If the flickering doesn't give you a headache, you should be able to see the moving blobs. Joel Pearson

As a first demonstration of the power of his technique, Pearson confirmed these hallucinations are subject to similar rules as for visual perceptions, such as stabilization memory and adaptation. “If you look at a waterfall long enough and then look at rocks, the rocks will seem to move up,” he told IFLScience. “No one had been able to test before that the same rules apply to hallucinations.”

Pearson showed volunteers two videos, one for each eye. Each light flickered 2.5 times a second, too slow to induce hallucinations, but by having the pair out of sync Pearson produced images equivalent to a ring flashing at five times per second.

“They were combining the signals from the two eyes. This really only happens in the visual cortex, not in the eye, or other initial processing areas of the brain,” Pearson said in a statement. The finding conflicts with one popular theory of hallucination, which suggests they result from parts of the brain responsible for attention misfiring, and supports those that locate the cause in the brain's visual processing center.
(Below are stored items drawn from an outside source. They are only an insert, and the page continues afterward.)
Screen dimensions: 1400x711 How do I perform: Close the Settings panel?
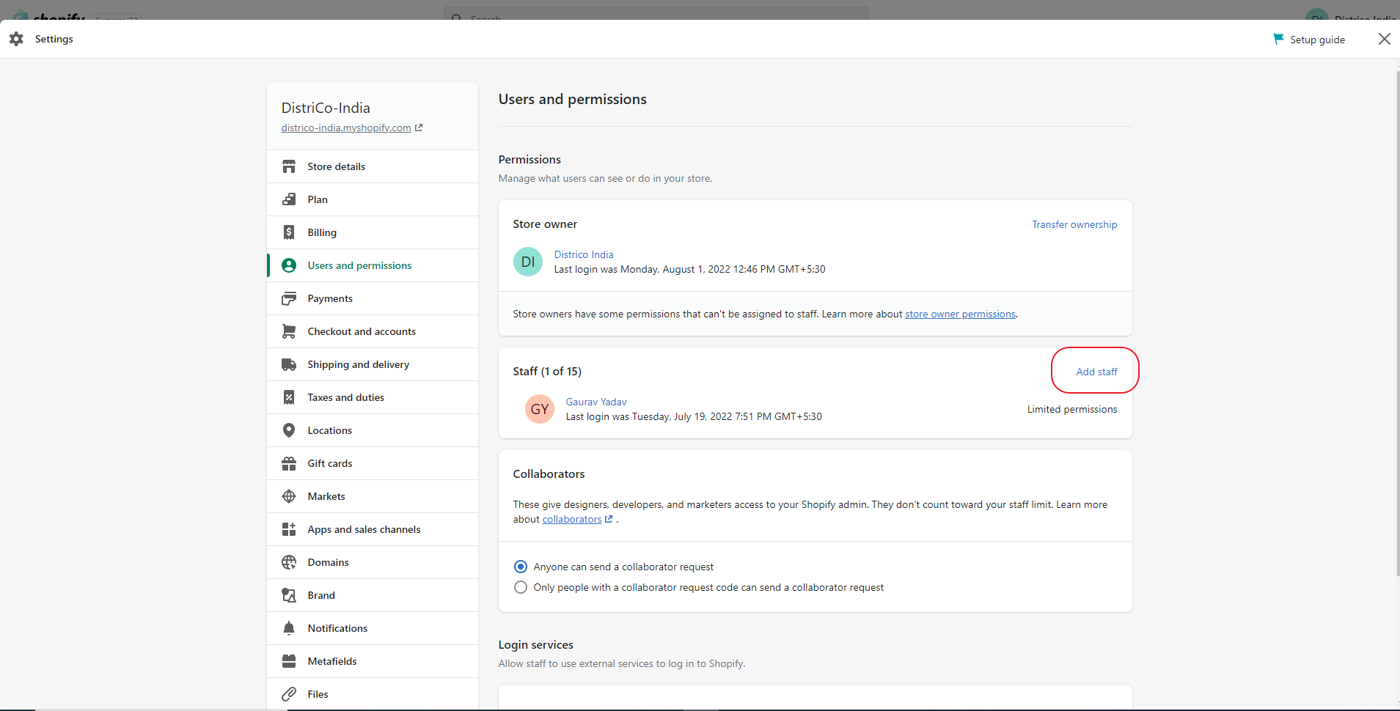tap(1384, 39)
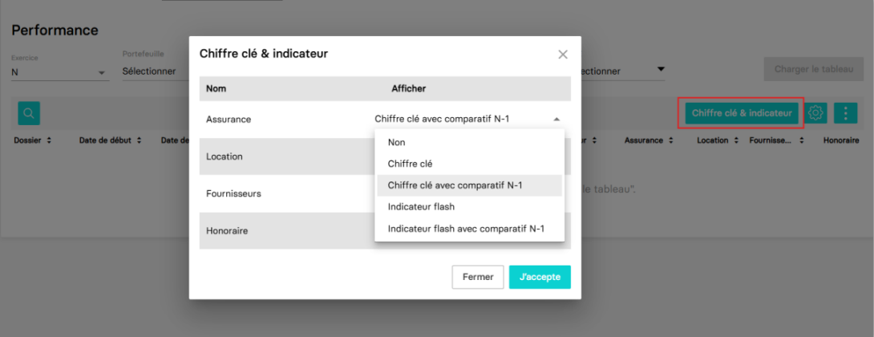The width and height of the screenshot is (874, 337).
Task: Sort by the Dossier column arrows
Action: (49, 140)
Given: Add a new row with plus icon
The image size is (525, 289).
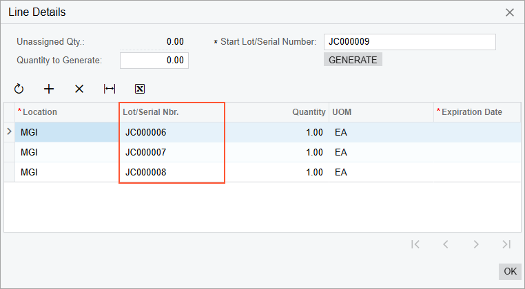Looking at the screenshot, I should click(49, 89).

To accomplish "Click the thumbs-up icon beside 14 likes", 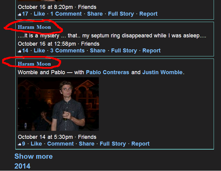I will coord(19,51).
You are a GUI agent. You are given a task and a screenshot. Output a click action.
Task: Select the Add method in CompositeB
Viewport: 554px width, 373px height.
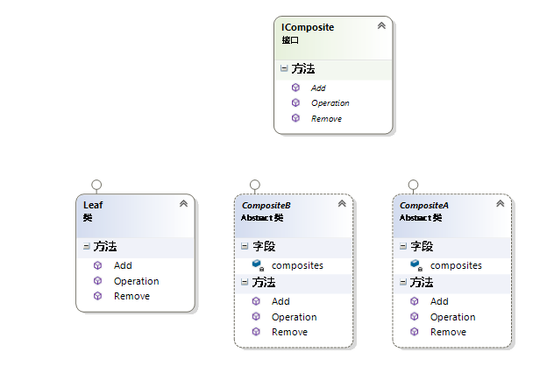click(x=281, y=301)
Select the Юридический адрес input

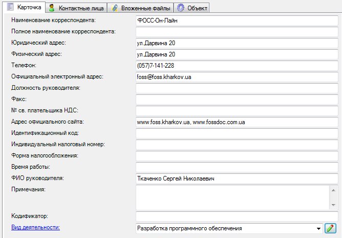point(237,43)
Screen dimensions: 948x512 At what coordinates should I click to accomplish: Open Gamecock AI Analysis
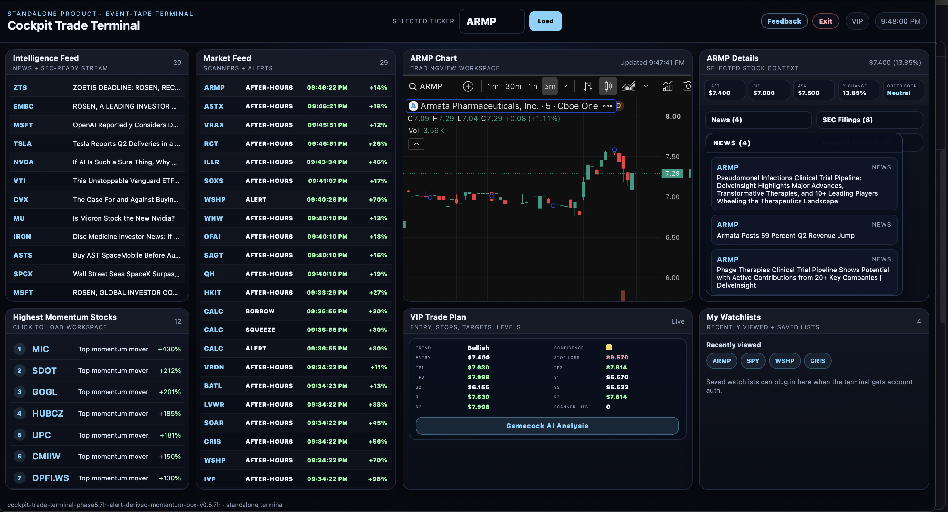coord(547,426)
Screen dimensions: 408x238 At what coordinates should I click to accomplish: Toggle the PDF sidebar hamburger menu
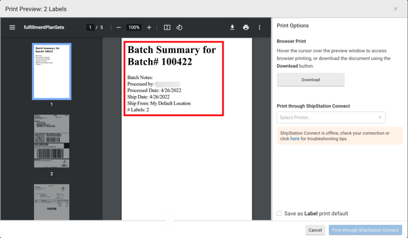12,27
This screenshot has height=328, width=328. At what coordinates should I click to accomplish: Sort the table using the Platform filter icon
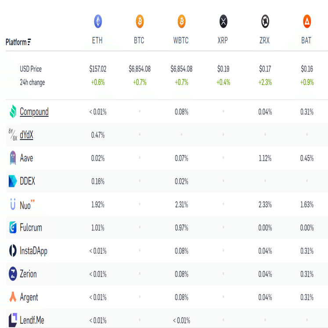[x=29, y=42]
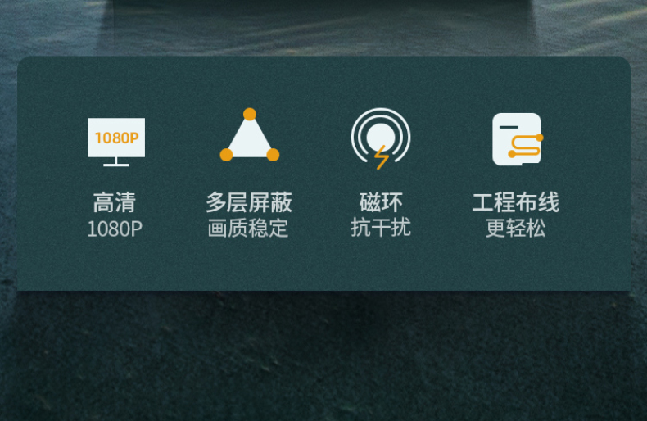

Pearson and his colleagues have received funding to use their technique to study the hallucinations experienced by sufferers of Parkinson's Disease. He acknowledged to IFLScience that “we don't yet now if these [flicker induced hallucinations] are related to those caused by LSD or disease.”

Nevertheless, some commonalities have been observed, and Pearson hopes his work will provide explanations for all sorts of hallucinations, and possibly methods to control them.